Task details:
Your output consists solely of the lines from the one that contains "Click the Argo" to the end of the material, each reproduced exactly; pictures do not belong in it.

>>>

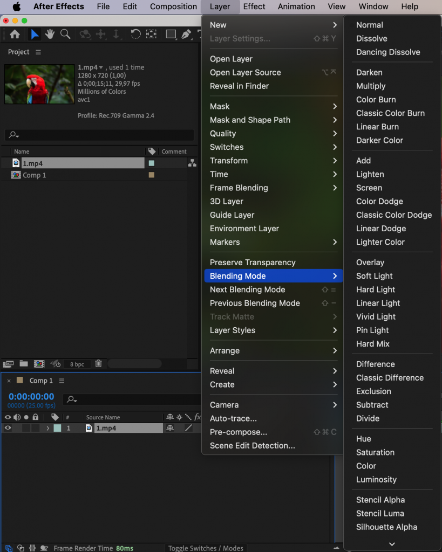The height and width of the screenshot is (552, 442).
Task: Lock the 1.mp4 layer
Action: [35, 428]
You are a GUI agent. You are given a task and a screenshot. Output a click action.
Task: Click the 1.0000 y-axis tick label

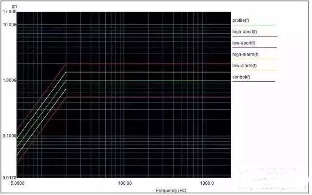(9, 80)
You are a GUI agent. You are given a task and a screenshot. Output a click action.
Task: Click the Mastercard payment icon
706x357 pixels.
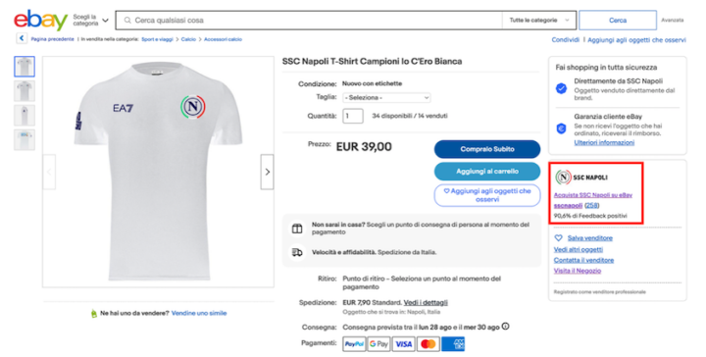[x=428, y=344]
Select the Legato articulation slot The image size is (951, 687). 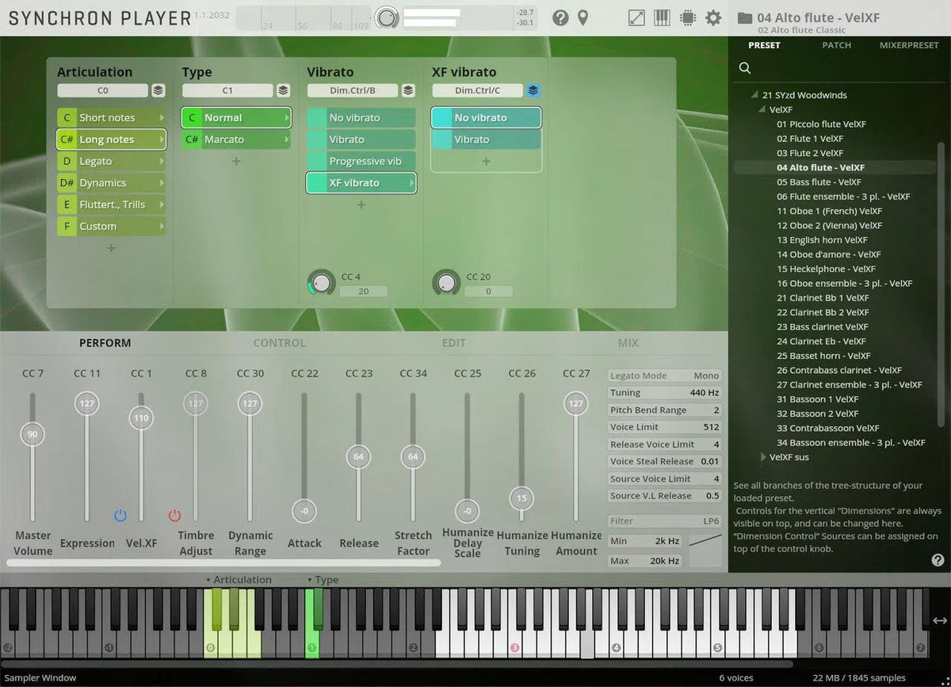[x=111, y=161]
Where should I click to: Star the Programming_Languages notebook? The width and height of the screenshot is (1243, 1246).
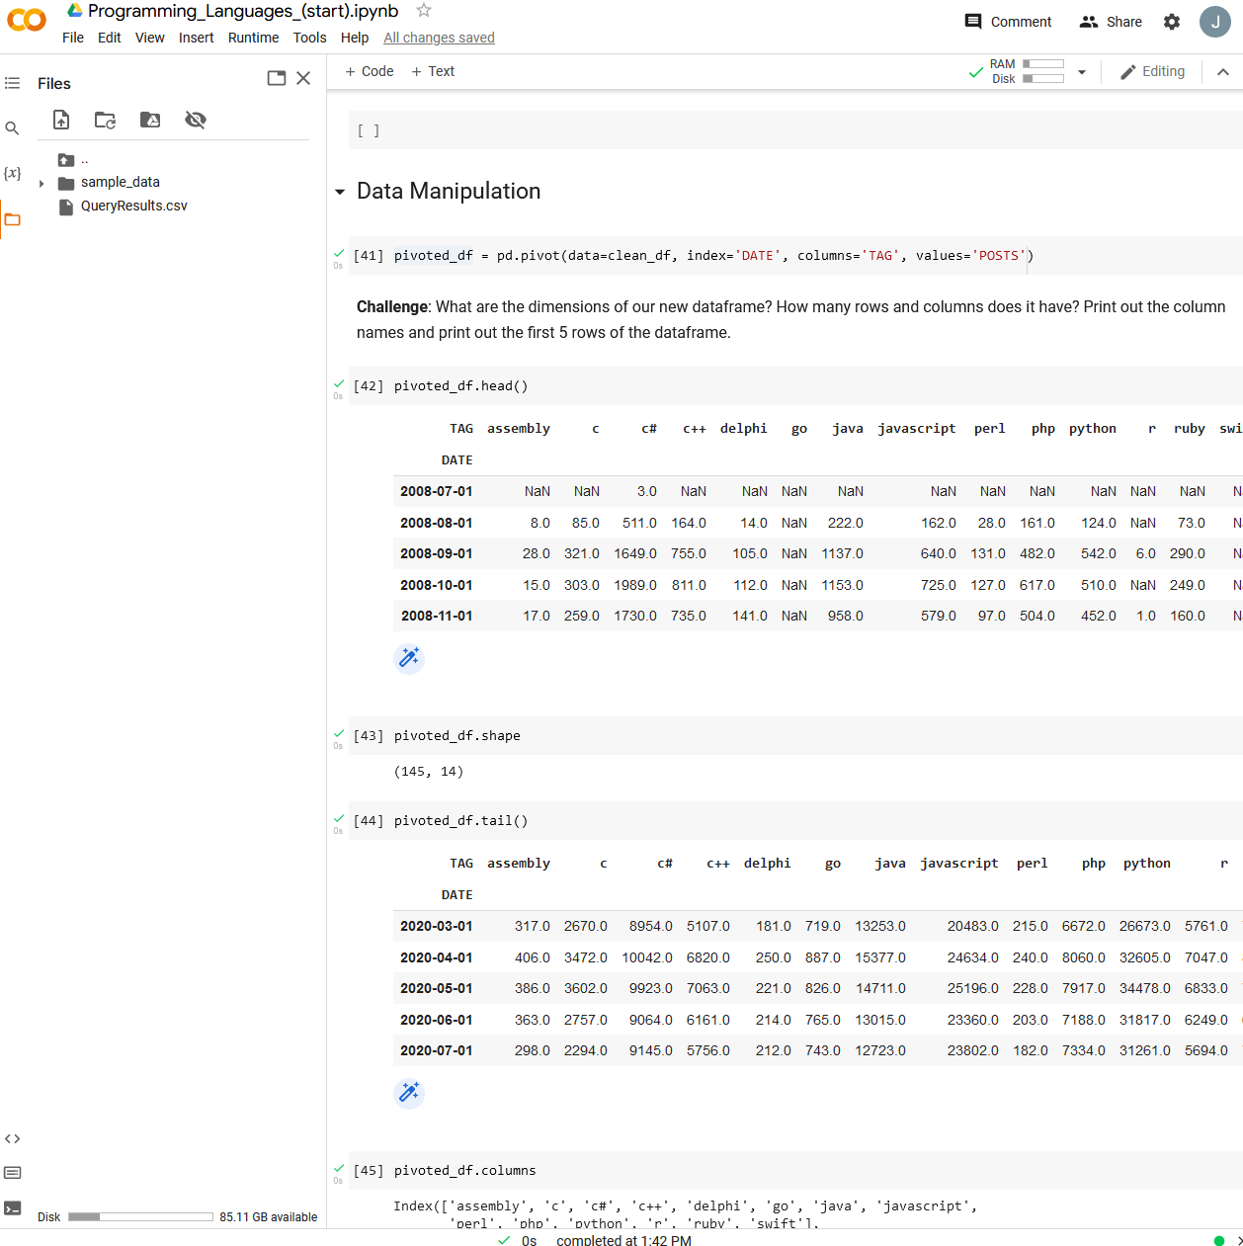(x=425, y=11)
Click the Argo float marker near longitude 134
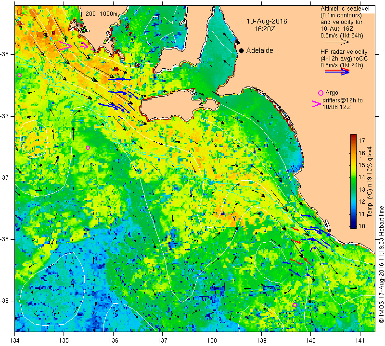The width and height of the screenshot is (385, 346). pos(20,75)
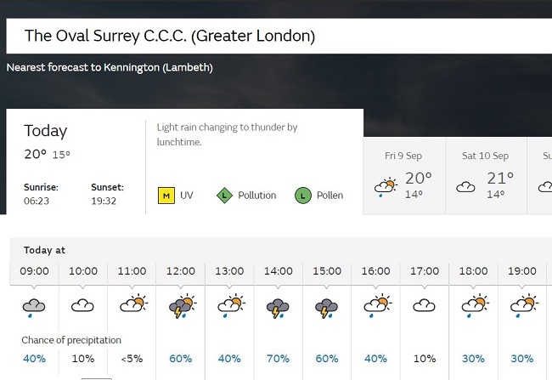Click the 11:00 sunny intervals icon
552x380 pixels.
[x=134, y=303]
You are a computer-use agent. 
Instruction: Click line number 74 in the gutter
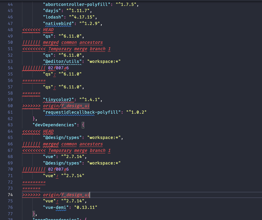(x=10, y=195)
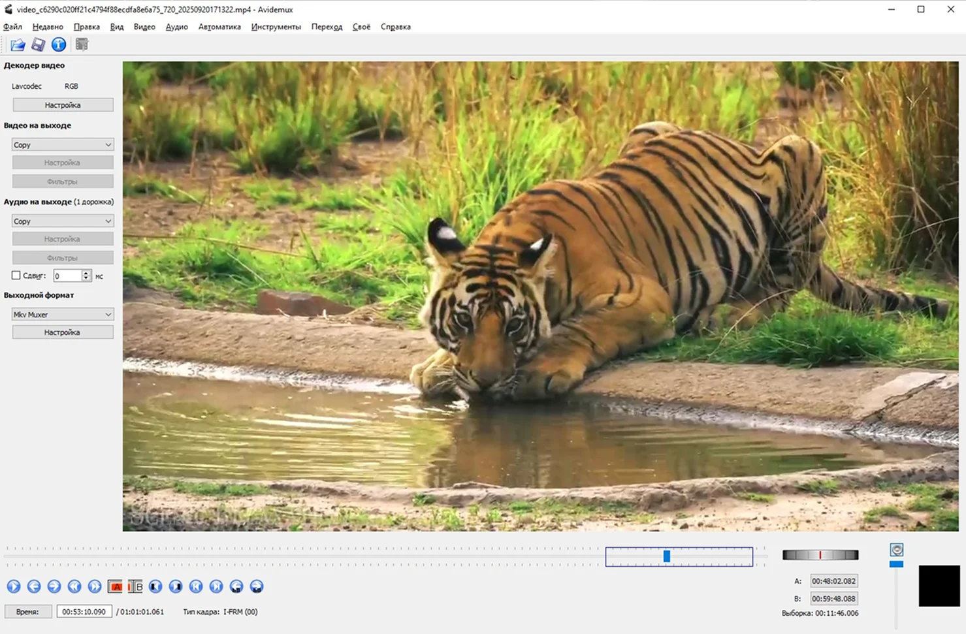
Task: Open the Файл menu
Action: click(x=12, y=27)
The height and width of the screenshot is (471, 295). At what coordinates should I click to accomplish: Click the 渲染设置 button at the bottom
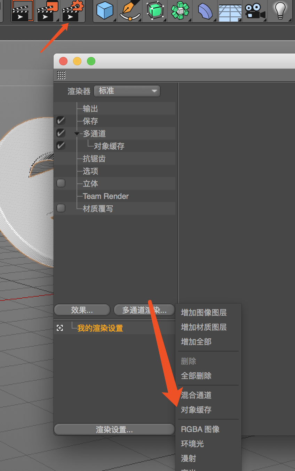click(114, 429)
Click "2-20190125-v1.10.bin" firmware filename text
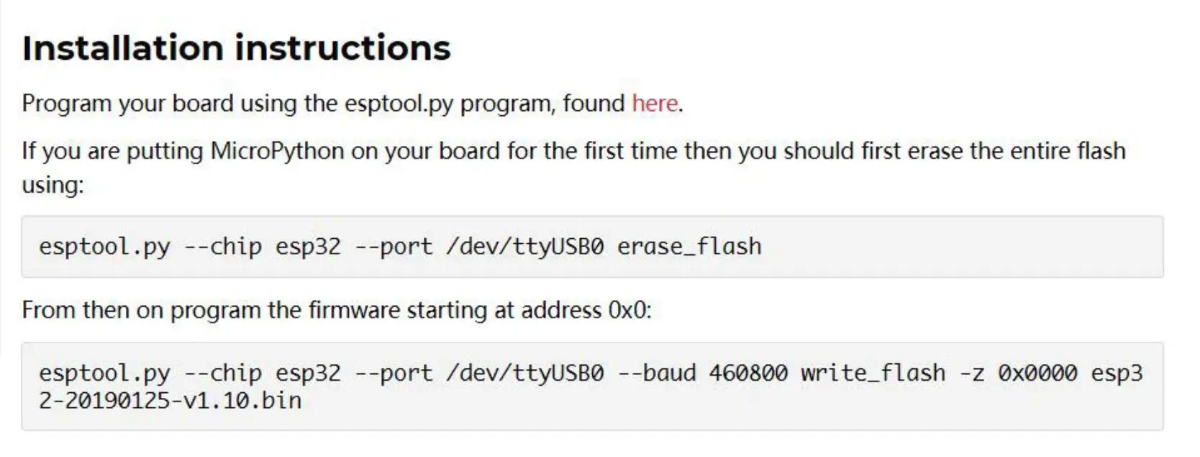1200x457 pixels. [x=170, y=400]
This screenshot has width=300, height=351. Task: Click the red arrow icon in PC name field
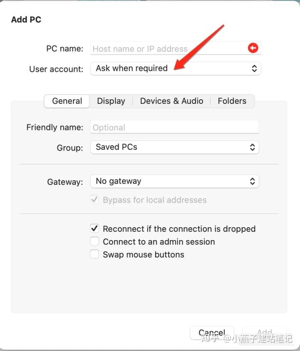pyautogui.click(x=253, y=48)

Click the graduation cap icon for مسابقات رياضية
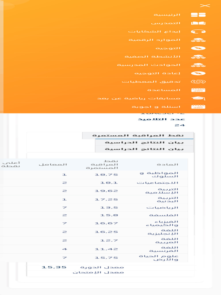(x=198, y=98)
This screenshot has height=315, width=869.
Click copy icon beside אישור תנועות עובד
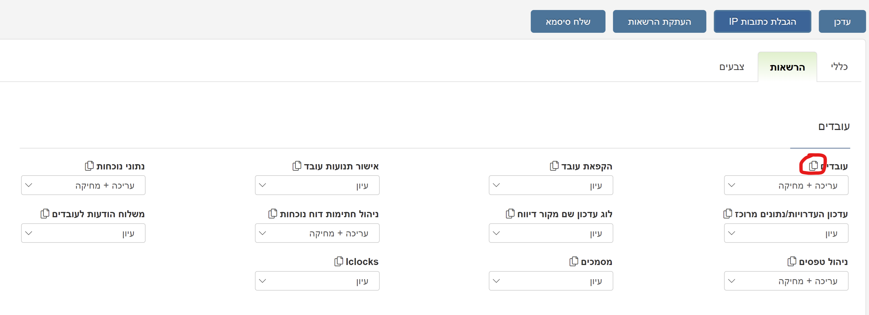pyautogui.click(x=297, y=166)
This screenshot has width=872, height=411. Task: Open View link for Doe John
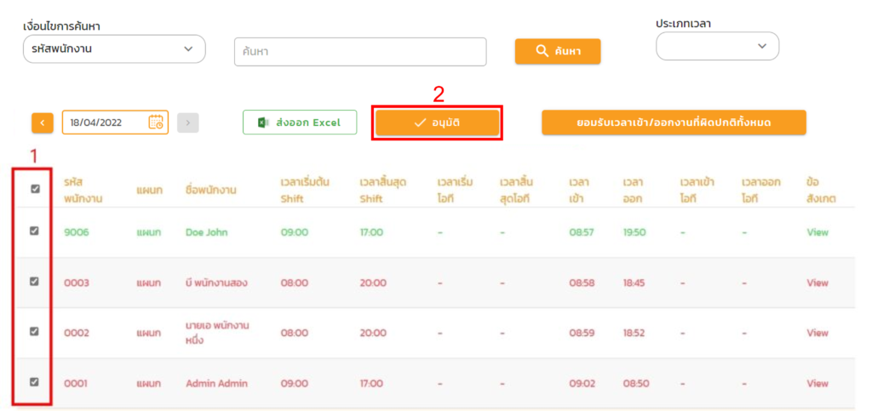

<<<

Response box:
Click the Argo float marker near longitude 134
The width and height of the screenshot is (385, 346). pos(20,75)
Click the 11:00 sunny intervals icon
552x380 pixels.
[x=134, y=303]
You are a computer-use agent. 
Instruction: Click line number 74 in the gutter
(x=10, y=195)
Task: Open the Файл menu
Action: click(x=12, y=27)
The height and width of the screenshot is (471, 295). At what coordinates should I click to accomplish: Click the 渲染设置 button at the bottom
click(114, 429)
Click "2-20190125-v1.10.bin" firmware filename text
1200x457 pixels. [x=170, y=400]
This screenshot has width=300, height=351. Task: Click the red arrow icon in PC name field
pyautogui.click(x=253, y=48)

Click the graduation cap icon for مسابقات رياضية
(x=198, y=98)
This screenshot has height=315, width=869.
Click copy icon beside אישור תנועות עובד
pyautogui.click(x=297, y=166)
This screenshot has width=872, height=411. Task: Open View link for Doe John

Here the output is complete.